Alumni Association board member Don McPherson ’87 is an Orange Grove enthusiast who holds a unique place in Syracuse history. As quarterback of the undefeated 1987 Orangemen football squad, he has fond memories of his years on the Hill—and he also helped create special memories for his classmates, as well as tens of thousands of Syracuse alumni and fans around the country. “I see the Orange Grove as an appropriate reflection of the relationship of this University to its alumni,” McPherson says. “A grove is a garden space, a place where life, in all its varieties, is nurtured for harmony and growth. This campus has been just that for many of us.”

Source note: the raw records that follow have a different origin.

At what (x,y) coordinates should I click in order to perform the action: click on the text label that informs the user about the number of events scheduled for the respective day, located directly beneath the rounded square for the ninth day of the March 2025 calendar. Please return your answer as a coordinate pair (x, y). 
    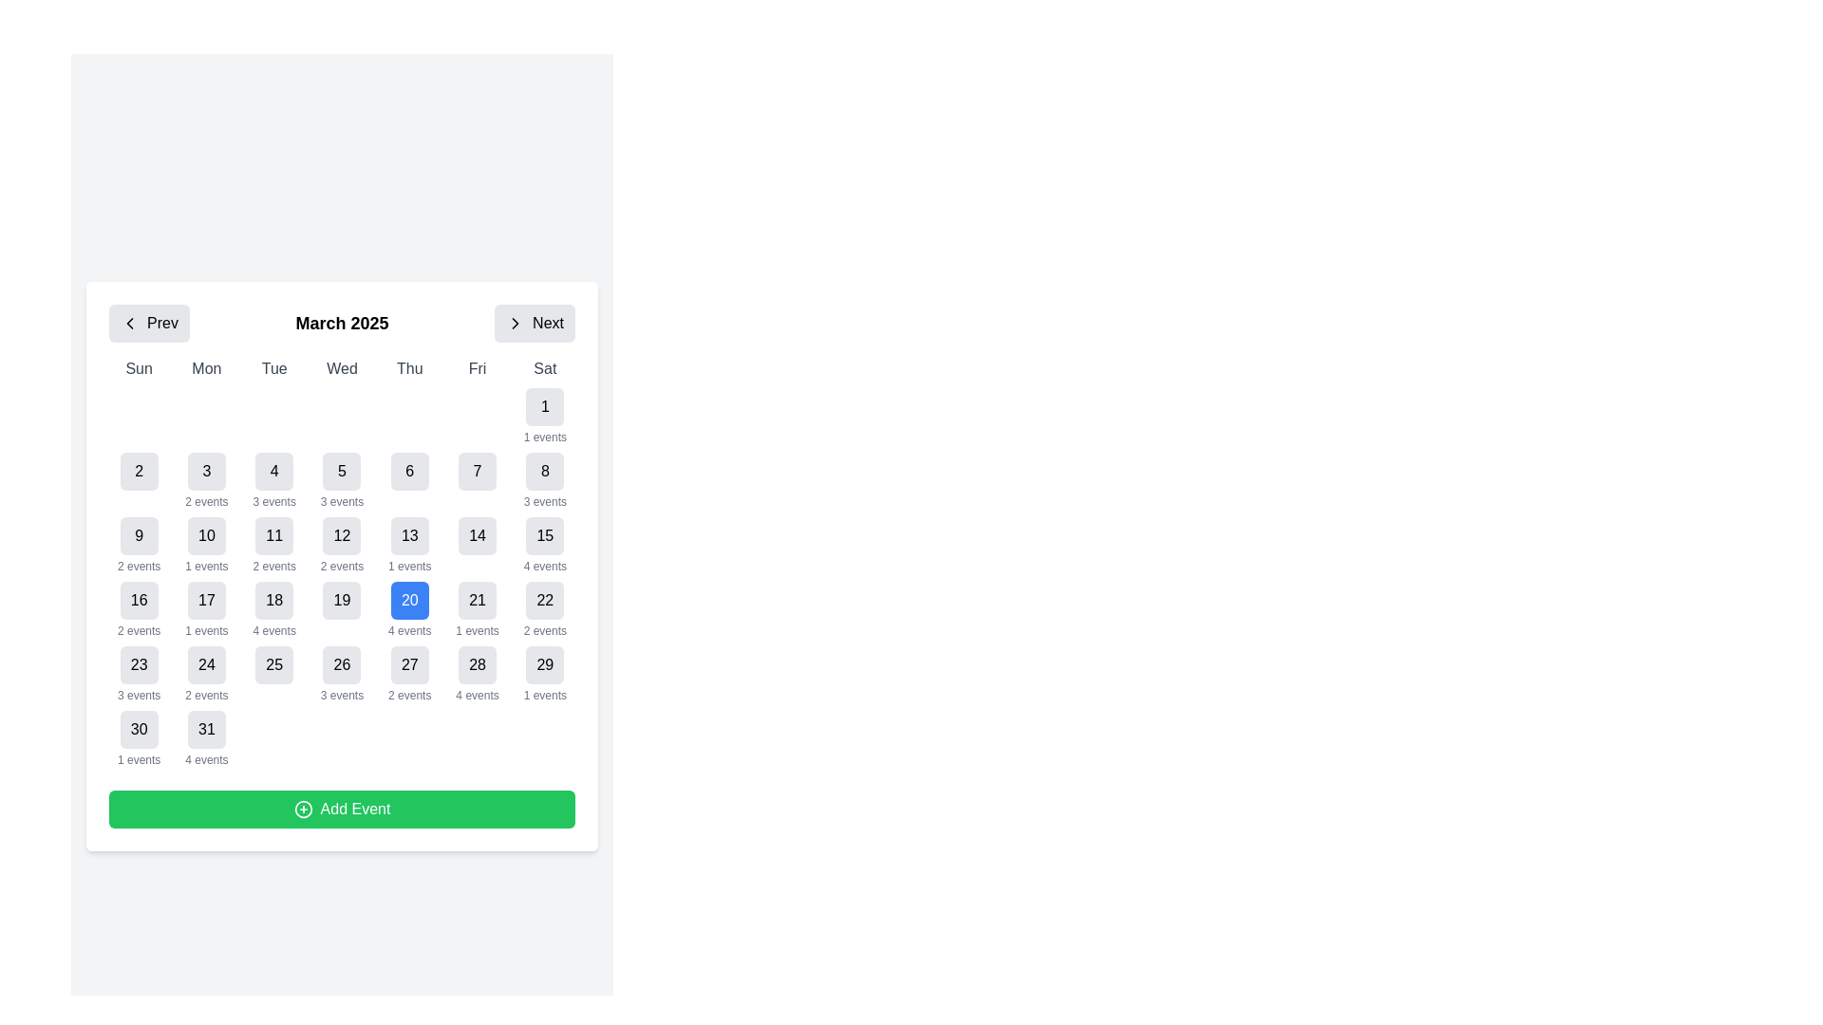
    Looking at the image, I should click on (138, 566).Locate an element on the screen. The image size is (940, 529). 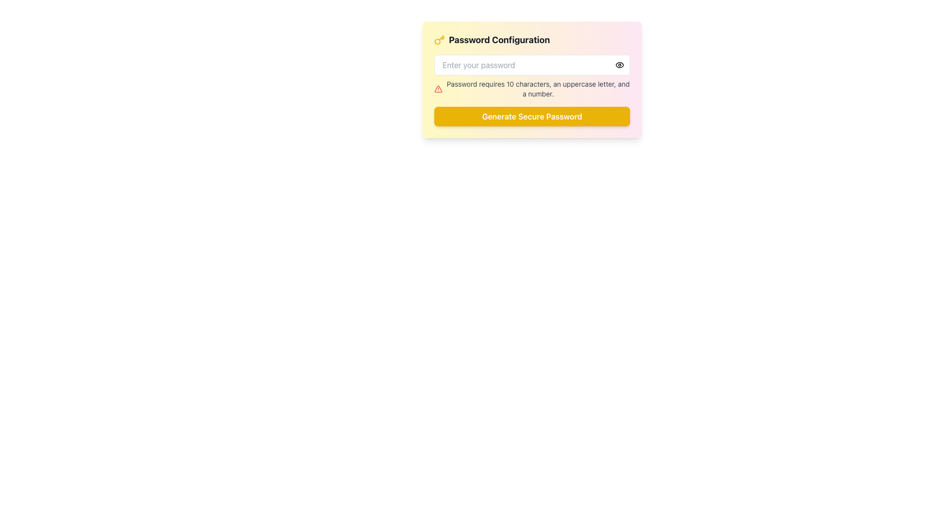
the text label that provides guidance about the password requirements, located below the password input field and to the right of a triangular icon is located at coordinates (538, 89).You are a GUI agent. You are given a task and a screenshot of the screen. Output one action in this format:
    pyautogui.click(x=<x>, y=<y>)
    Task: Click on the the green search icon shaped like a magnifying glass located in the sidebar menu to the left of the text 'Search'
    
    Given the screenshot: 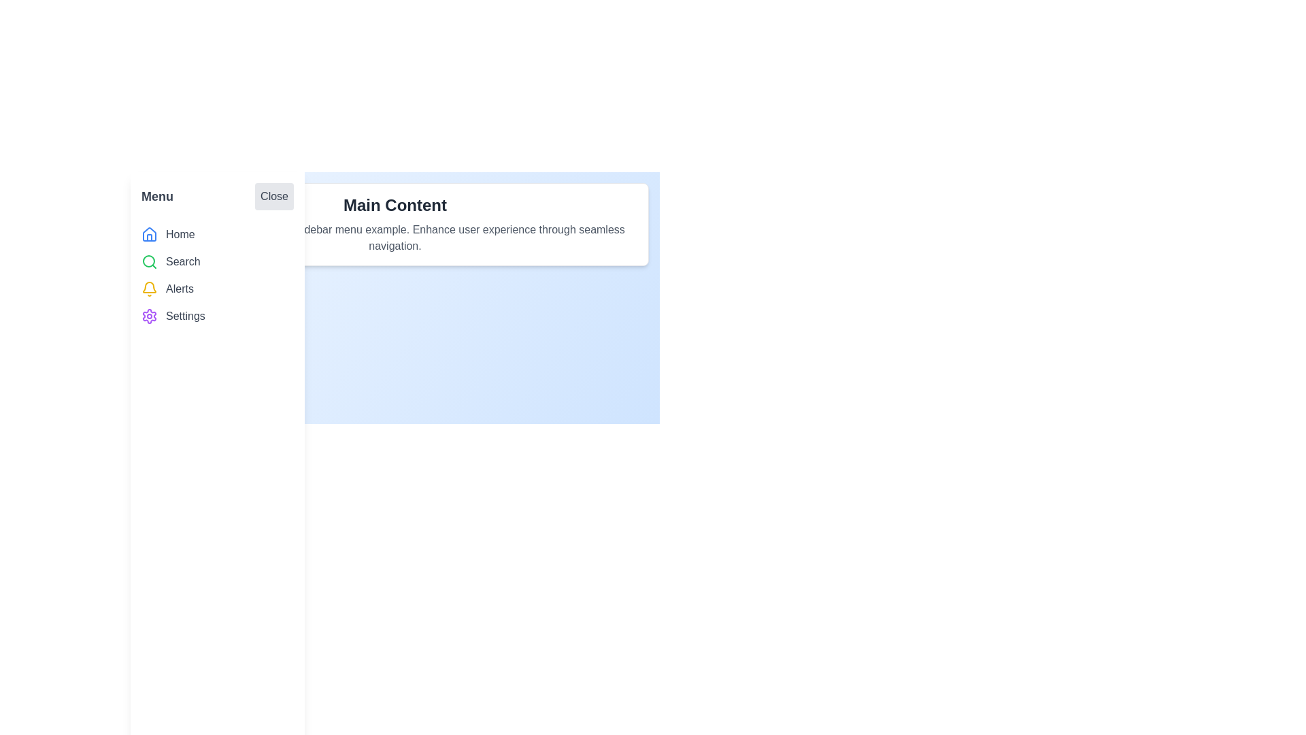 What is the action you would take?
    pyautogui.click(x=150, y=262)
     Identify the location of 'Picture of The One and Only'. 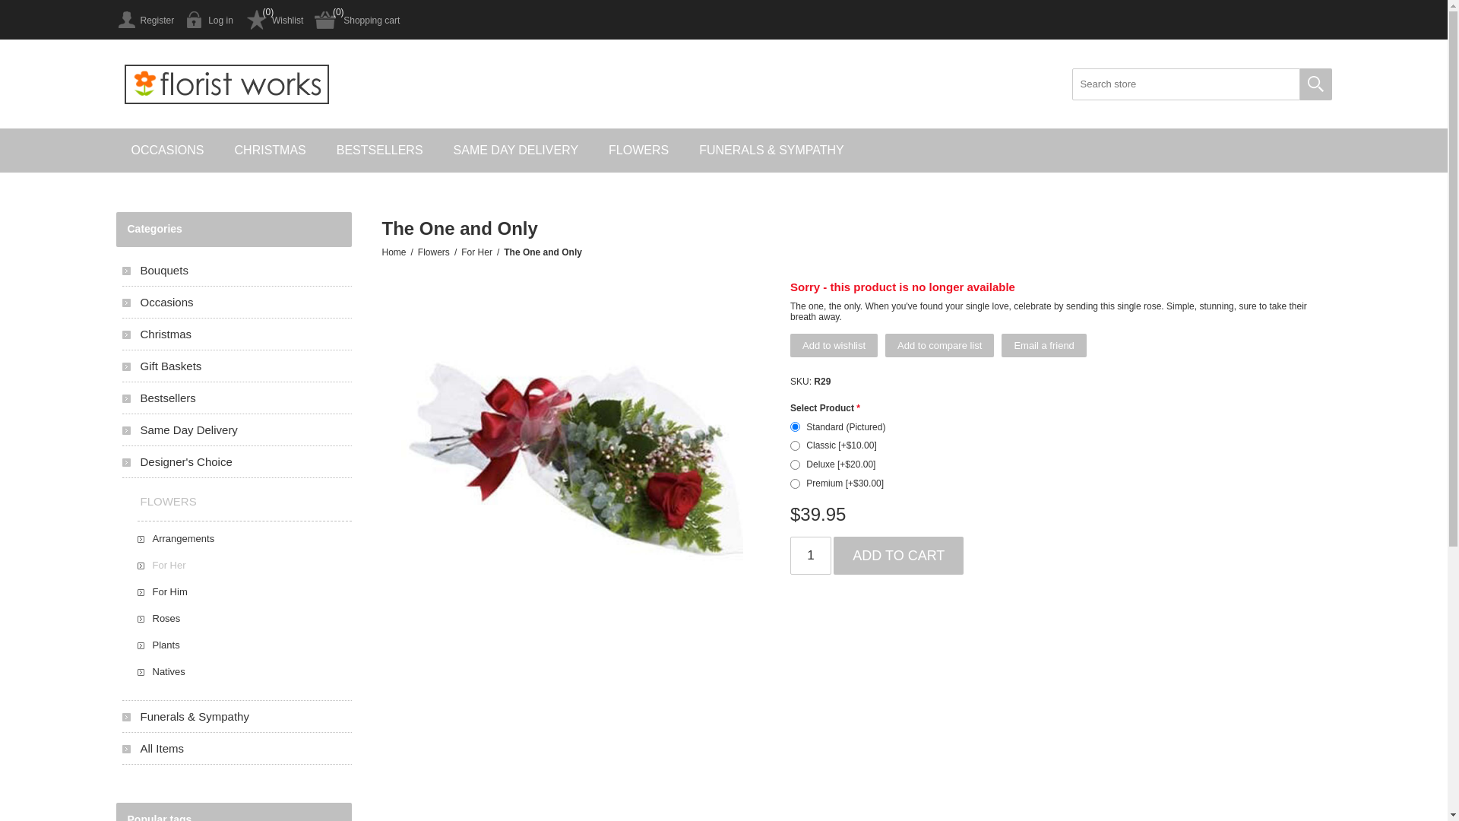
(571, 430).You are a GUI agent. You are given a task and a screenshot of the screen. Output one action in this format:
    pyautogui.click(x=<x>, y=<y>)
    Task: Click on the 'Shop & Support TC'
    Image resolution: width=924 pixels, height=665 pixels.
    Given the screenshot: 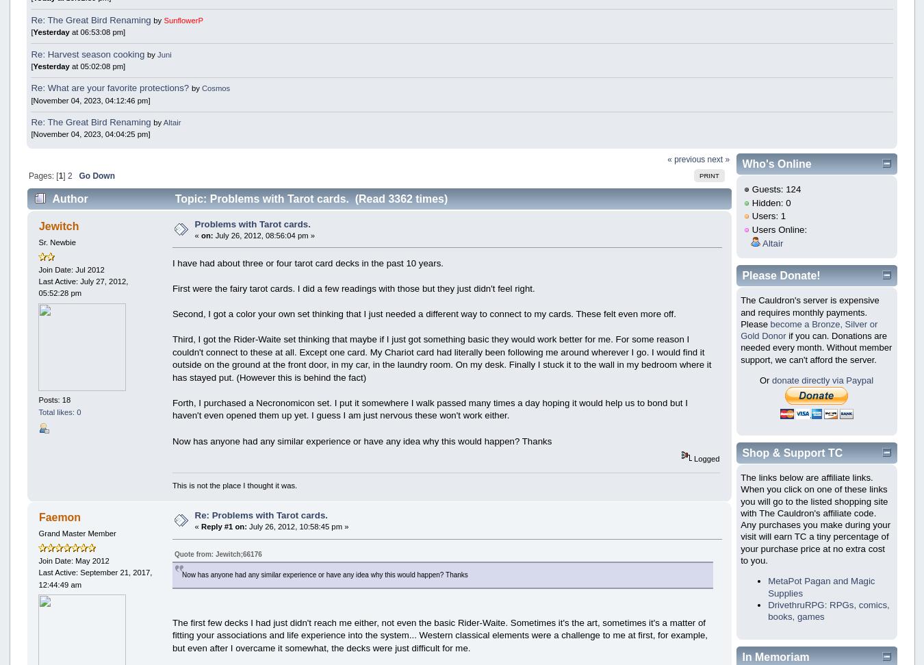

Walter Bobkiewicz G’89, who is an alumni board member, hopes to see the names of many of his fellow SU graduate school alumni in the Orange Grove. “It will be a focal point for all generations of Syracuse alumni,” he says. “I urge everyone to join us in creating this special place.”

Chancellor Shaw says the Orange Grove will accomplish many things at once—all of them good. “It will beautify the campus while creating a central meeting spot for the University community,” he says. “It will pay tribute to all the Alumni Association’s good work, while creating the opportunity for everyone to experience the special pride of naming a piece of the Hill.”

“Go Orange!” Fritsche says. “And go directly to the Orange Grove!”